Le principe répond à une attente claire : passer d’un canal à l’autre sans rupture. Le client compare sur mobile, visite le point de vente, pose ses questions, puis finalise son achat sans recommencer à zéro. C’est cette continuité qui fait la force du phygital.
Phygital : une définition simple, mais plus riche qu’un simple mélange
Le mot phygital vient de la contraction de physical, pour le monde physique, et de digital, pour l’univers numérique. Le terme a été inventé en 2007 par Chris Weil, alors chez Momentum Worldwide. Il sert à décrire des dispositifs qui relient un espace réel, comme un magasin, une agence ou un restaurant, à des services numériques.
Quiz sur le Phygital
Une expérience phygitale réussie ne se limite pas à poser une tablette dans un point de vente.
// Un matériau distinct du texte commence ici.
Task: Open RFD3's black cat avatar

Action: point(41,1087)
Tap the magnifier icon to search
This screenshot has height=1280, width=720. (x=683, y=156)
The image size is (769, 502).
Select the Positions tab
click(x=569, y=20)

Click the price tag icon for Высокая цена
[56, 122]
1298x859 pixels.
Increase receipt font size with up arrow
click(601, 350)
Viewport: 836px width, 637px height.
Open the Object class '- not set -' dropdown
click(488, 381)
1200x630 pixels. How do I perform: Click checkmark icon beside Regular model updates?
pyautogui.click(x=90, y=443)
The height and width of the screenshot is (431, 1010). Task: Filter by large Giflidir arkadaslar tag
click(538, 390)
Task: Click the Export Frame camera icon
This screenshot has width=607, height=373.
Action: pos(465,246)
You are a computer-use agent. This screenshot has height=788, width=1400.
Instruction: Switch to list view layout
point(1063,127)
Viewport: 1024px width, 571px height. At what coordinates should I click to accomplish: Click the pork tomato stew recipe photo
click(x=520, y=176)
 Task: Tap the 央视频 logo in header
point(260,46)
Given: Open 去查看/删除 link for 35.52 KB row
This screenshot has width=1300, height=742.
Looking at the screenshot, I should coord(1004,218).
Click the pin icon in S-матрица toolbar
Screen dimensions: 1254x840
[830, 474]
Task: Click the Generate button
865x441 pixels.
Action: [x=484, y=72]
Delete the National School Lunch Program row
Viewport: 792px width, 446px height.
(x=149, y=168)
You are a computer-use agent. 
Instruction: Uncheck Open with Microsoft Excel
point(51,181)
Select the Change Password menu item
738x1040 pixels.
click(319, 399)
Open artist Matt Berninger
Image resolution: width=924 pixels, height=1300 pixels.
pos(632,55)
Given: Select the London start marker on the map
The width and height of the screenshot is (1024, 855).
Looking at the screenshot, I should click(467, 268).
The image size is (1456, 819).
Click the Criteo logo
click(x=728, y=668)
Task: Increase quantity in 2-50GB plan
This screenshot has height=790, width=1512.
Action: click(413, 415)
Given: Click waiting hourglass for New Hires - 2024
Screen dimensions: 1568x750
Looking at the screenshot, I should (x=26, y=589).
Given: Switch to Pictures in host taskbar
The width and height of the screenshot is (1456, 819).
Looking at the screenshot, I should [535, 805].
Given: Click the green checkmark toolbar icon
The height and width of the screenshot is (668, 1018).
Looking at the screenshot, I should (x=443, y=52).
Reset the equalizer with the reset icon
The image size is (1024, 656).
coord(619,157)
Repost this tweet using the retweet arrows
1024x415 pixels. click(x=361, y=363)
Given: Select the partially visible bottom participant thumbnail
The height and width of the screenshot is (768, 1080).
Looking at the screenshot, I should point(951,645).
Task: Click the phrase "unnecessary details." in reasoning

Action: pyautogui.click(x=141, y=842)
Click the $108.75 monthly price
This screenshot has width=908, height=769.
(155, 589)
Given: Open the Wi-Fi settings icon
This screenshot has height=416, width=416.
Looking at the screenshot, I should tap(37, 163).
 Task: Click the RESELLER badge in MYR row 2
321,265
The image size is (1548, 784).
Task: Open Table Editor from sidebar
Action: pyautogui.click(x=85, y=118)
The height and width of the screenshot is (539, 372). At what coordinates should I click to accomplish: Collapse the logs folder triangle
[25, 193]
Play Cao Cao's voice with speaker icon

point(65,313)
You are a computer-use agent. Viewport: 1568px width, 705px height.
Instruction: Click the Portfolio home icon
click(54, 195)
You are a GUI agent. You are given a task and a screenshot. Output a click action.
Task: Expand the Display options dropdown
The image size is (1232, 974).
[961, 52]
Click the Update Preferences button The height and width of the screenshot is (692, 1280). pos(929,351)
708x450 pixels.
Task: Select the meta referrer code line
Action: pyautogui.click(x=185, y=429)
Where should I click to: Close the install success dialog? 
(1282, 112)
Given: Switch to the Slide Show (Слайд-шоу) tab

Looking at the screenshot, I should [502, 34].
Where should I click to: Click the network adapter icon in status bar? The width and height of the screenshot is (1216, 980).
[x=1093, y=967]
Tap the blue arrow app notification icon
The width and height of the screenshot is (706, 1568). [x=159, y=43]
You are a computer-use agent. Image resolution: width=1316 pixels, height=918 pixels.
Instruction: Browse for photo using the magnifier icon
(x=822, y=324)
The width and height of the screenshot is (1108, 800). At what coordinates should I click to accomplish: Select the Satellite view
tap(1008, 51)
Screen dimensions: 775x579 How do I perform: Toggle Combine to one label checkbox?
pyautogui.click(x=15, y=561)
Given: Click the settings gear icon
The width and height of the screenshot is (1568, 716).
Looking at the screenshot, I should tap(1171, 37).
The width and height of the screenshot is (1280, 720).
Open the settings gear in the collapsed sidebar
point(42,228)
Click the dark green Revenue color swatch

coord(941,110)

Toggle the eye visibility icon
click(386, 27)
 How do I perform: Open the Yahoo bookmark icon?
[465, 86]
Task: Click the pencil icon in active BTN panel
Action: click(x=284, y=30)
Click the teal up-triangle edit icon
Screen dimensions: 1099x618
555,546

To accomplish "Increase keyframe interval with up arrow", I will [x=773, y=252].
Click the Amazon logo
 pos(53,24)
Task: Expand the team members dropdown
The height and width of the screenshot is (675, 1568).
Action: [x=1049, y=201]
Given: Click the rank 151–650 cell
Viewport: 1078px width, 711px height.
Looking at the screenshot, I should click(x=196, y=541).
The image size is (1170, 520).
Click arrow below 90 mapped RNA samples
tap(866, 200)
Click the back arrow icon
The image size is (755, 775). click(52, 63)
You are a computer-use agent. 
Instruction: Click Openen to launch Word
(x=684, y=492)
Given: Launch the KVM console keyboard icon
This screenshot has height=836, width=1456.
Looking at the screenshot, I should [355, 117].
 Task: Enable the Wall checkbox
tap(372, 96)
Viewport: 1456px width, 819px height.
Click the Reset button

Elle repose sur une continuité d’usage : le client commence une action sur un canal, la poursuit sur un autre, puis la termine sans friction. Par exemple, il repère une paire de chaussures sur une application, vérifie sa disponibilité dans la boutique la plus proche, l’essaie sur place, puis reçoit ensuite une offre personnalisée liée à son achat.
Ce que le phygital change dans le parcours client
Le phygital transforme le point de vente en point de contact augmenté. Le vendeur ne se contente plus de répondre oralement, il peut s’appuyer sur un catalogue digital, un historique client, des recommandations ou une borne interactive. De son côté, le client gagne en autonomie sans perdre le contact humain. Il peut comparer, configurer, commander, payer ou demander de l’aide selon son besoin du moment.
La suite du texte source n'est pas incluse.